I feel so crappy today (don't I say that in every entry?). I am emotionally drained, I honestly don't know how much longer I can handle Cookie. We had a talk on Sunday about how much it hurts me when he goes for days at a time without calling me. It is not hard to pick up a god damn phone and call your girlfriend. He said he'd work on it.

Then he didn't call me at all yesterday. The day after we had our talk. I was up until about 2 a.m. sobbing. I hardly got any rest, not to mention that I'm still sickly.
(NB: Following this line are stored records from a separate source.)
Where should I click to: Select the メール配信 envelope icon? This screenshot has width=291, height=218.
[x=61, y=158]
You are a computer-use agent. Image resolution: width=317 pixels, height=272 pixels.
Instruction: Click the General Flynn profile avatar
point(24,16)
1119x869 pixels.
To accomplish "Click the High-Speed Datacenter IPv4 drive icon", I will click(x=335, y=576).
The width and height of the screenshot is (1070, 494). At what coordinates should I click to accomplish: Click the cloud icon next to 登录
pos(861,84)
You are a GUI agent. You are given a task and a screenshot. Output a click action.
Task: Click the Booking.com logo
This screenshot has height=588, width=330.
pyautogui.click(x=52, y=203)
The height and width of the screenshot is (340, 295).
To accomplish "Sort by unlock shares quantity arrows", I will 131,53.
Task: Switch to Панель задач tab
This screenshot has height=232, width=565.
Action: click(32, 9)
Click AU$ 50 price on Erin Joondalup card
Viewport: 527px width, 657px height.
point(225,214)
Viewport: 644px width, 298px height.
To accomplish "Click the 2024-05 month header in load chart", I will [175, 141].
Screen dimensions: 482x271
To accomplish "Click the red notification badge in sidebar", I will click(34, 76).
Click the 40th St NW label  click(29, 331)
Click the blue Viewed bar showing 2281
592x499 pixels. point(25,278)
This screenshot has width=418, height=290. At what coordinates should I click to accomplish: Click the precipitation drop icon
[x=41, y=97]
I honestly do not understand how he can tell me that he's going to call me when he wakes up, or before he leaves the house, and then do the complete opposite and not call the entire day.

Then this morning I thought about the poem from 10 Things I Hate About You, and how well it describes the way I'm feeling right now.

I hate the way you talk to me,
and the way you cut your hair.
I hate the way you drive my car.
I hate it when you stare.
I hate your big dumb combat boots,
and the way you read my mind.
I hate you so much it makes me sick;
it even makes me rhyme.
I hate the way you're always right.
I hate it when you lie.
I hate it when you make me laugh,
even worse when you make me cry.
I hate it that you're not around,
and the fact that you didn't call.
But mostly I hate the way I don't hate you.
Not even close, not even a little bit, not even at all.

I'm going back to work now.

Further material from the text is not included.